> _Work to be completed_
Within the material below, how many lines include the word "icon"? Only the number should be given.

> _The input_

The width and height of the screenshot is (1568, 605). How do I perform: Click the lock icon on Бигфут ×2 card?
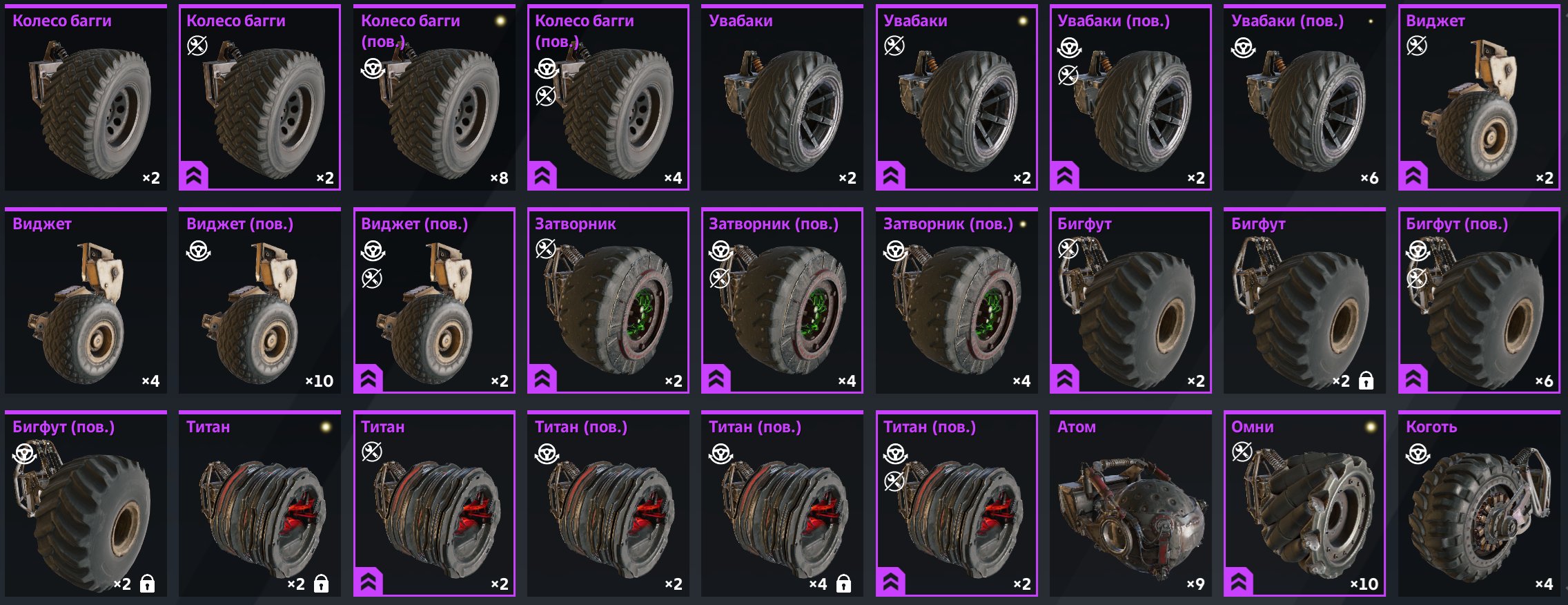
---
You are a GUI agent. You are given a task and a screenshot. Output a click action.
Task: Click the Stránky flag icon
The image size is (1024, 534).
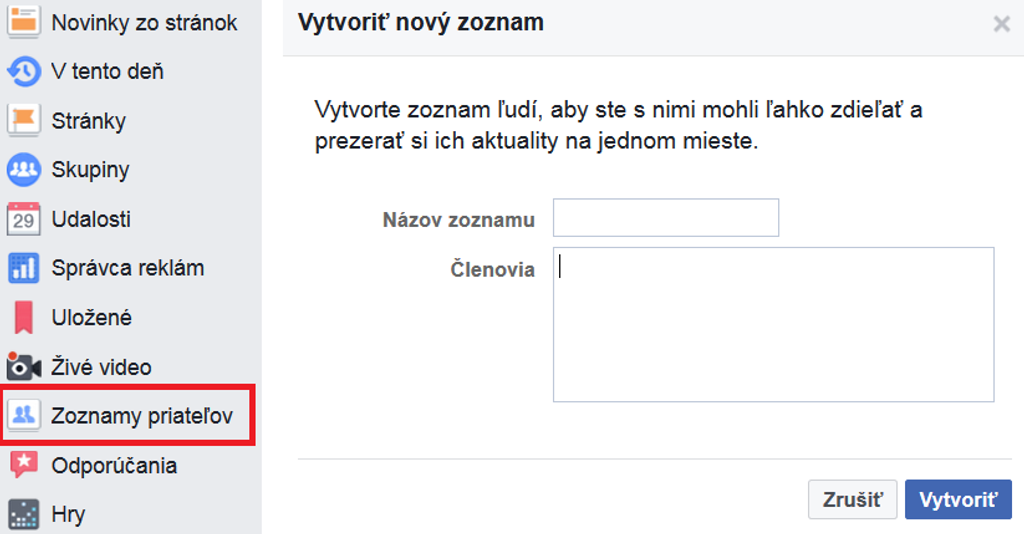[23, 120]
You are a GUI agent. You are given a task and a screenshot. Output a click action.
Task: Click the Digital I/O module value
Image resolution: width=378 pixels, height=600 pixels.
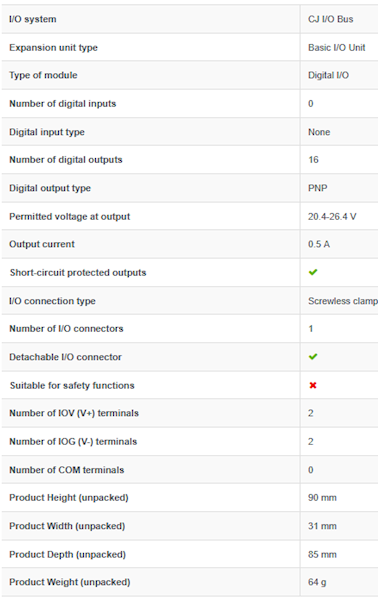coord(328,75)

> _Exercise result_
2